More @Yahoo ickyness
by Doc Searls Friday, September 23, 2016

One of the dumbest things Yahoo has ever done (among all the other dumb things it has done over the decades), is forcing everybody on Flickr to move to a Yahoo email address and login after Yahoo bought the company eleven years ago.

This was not only a huge pain in the ass for its customers and users, but made Yahoo IDs the largest possible bigger toxic asset. Two ways.

First, it created a maximally tempting honey-pot for login/password thieves—who apparently made off with half a billion of those in 2014. (Which apparently they just found out.)

Second, it made Yahoo properties such as Flickr nearly un-sellable as stand-alone entities, because unscrewing every user and customer from the Yahoo.com namespace is complicated and expensive. When I published my hope that somebody (say, Adobe) buy Flickr, Stewart Butterfield, Flickr's co-creator (and now boss of Slack), tweeted, "'Buying' it would probably be free. Assuming liabilities and transitioning Ops maybe $500-800M?" (In a tweet today, he explains, "Undoing the ID/auth stuff would be tough, but I actually meant transitioning petabtyes of storage along w/ compute, bandwidth, etc.") Kind of like pulling up and moving a skyscraper, I gather.

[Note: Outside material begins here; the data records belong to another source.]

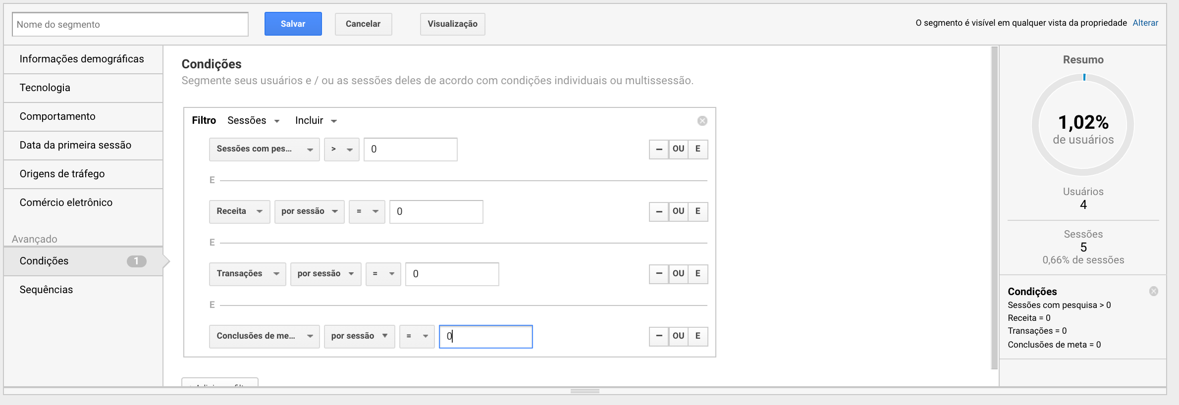Delete the Receita condition with minus button
The width and height of the screenshot is (1179, 405).
[659, 211]
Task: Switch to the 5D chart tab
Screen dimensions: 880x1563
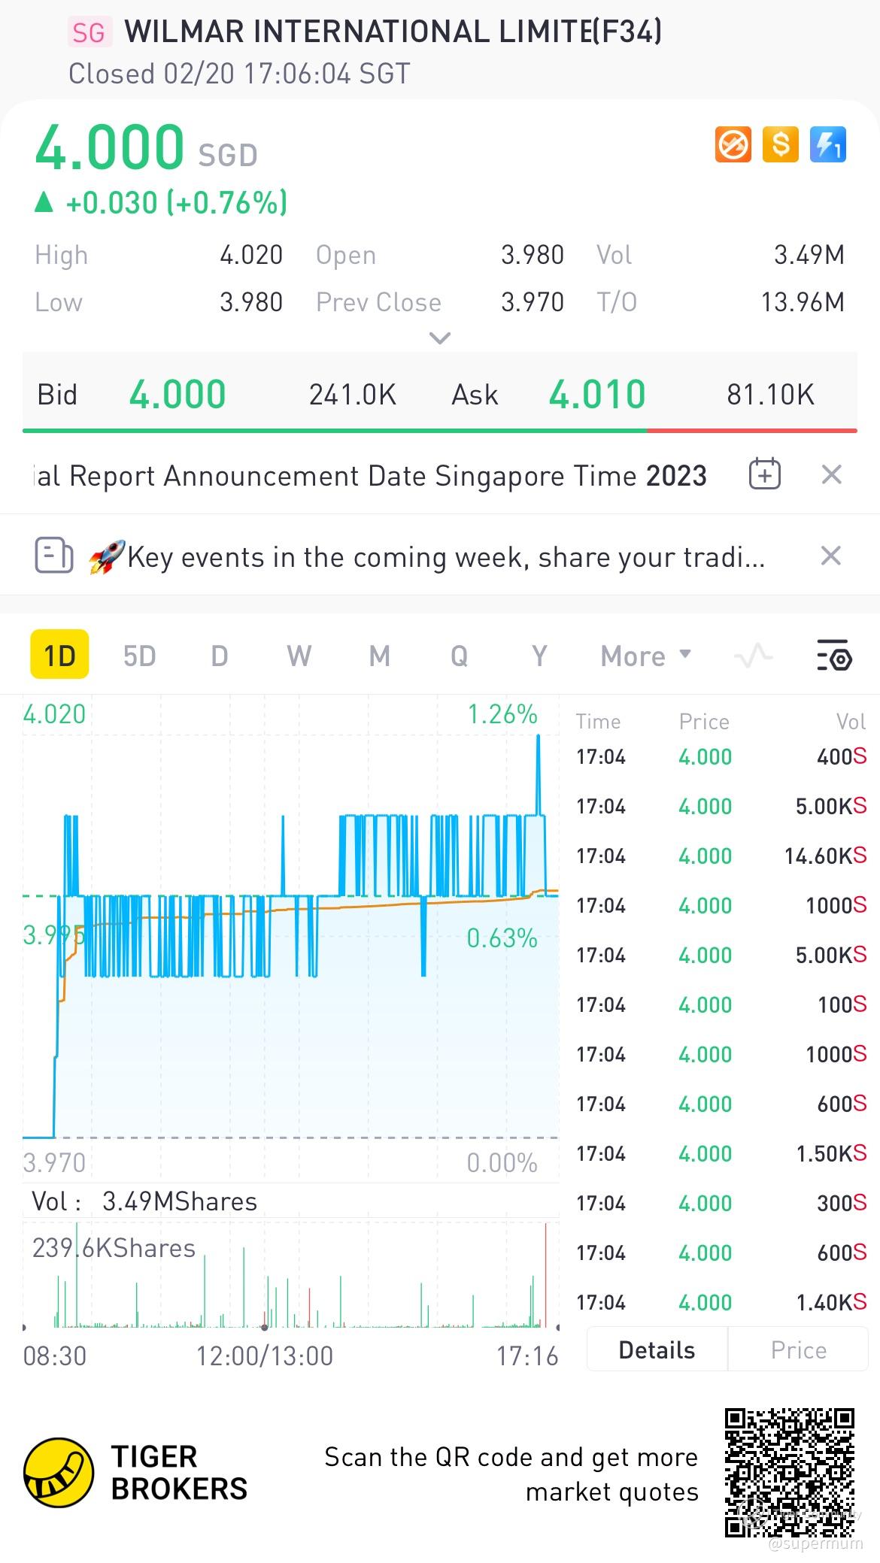Action: tap(139, 656)
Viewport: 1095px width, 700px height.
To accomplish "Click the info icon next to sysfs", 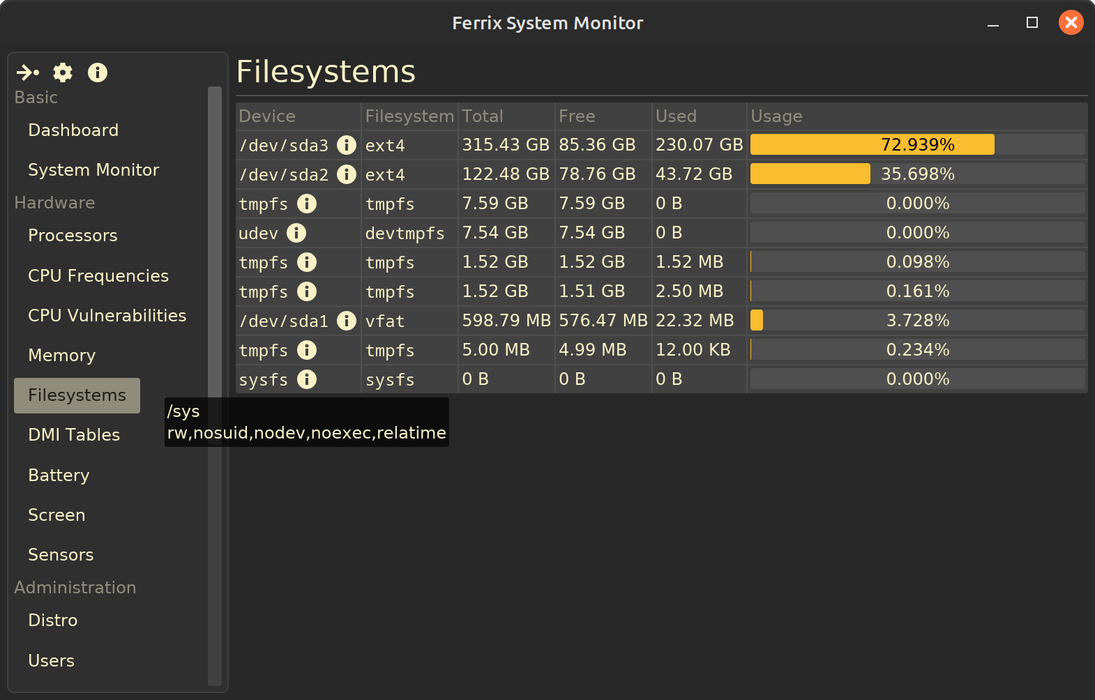I will point(306,379).
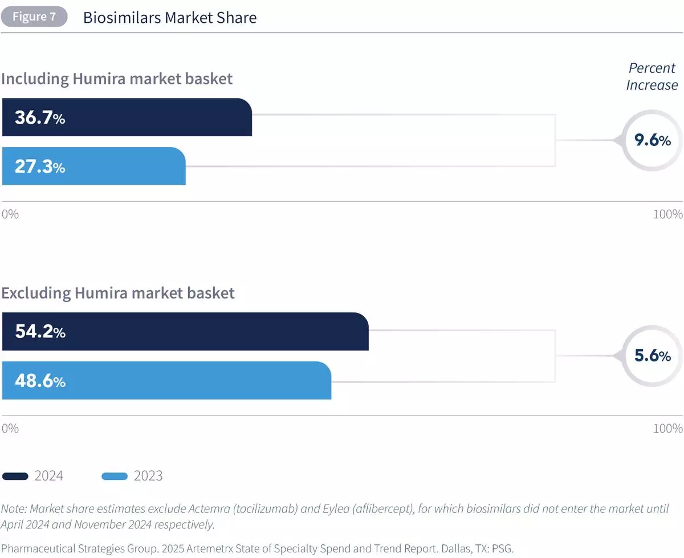Click the Including Humira market basket heading
The width and height of the screenshot is (684, 558).
click(x=117, y=78)
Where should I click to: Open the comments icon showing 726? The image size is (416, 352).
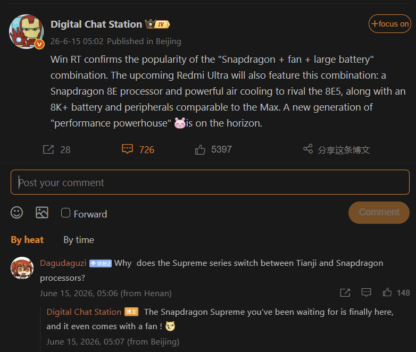(x=127, y=149)
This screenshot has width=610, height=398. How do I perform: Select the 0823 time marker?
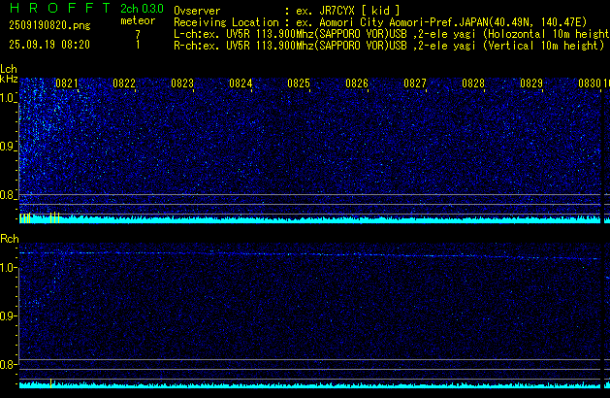(182, 84)
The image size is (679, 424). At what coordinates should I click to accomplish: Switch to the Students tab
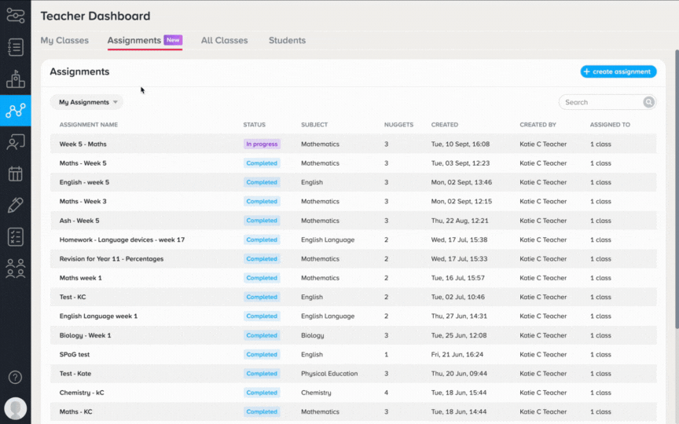pyautogui.click(x=287, y=40)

I'm guessing that Verizon, which presumably is acquiring Flickr among the rest of Yahoo's assets, will keep the Yahoo brand and existing Flickr (Yahoo email) logins. (In other words, it won't un-Yahoo it.) But I dunno.

I also don't know why logging into my four different Flickr accounts using Yahoo email addresses has always been hard, but it is. And now changing those logins is even harder. I just tried again, and failed.

But I guess if nothing bad happened to me back in 2014, the old logins and passwords still haven't been exploited. But that doesn't mean they are not safe. Or that they are easy to protect.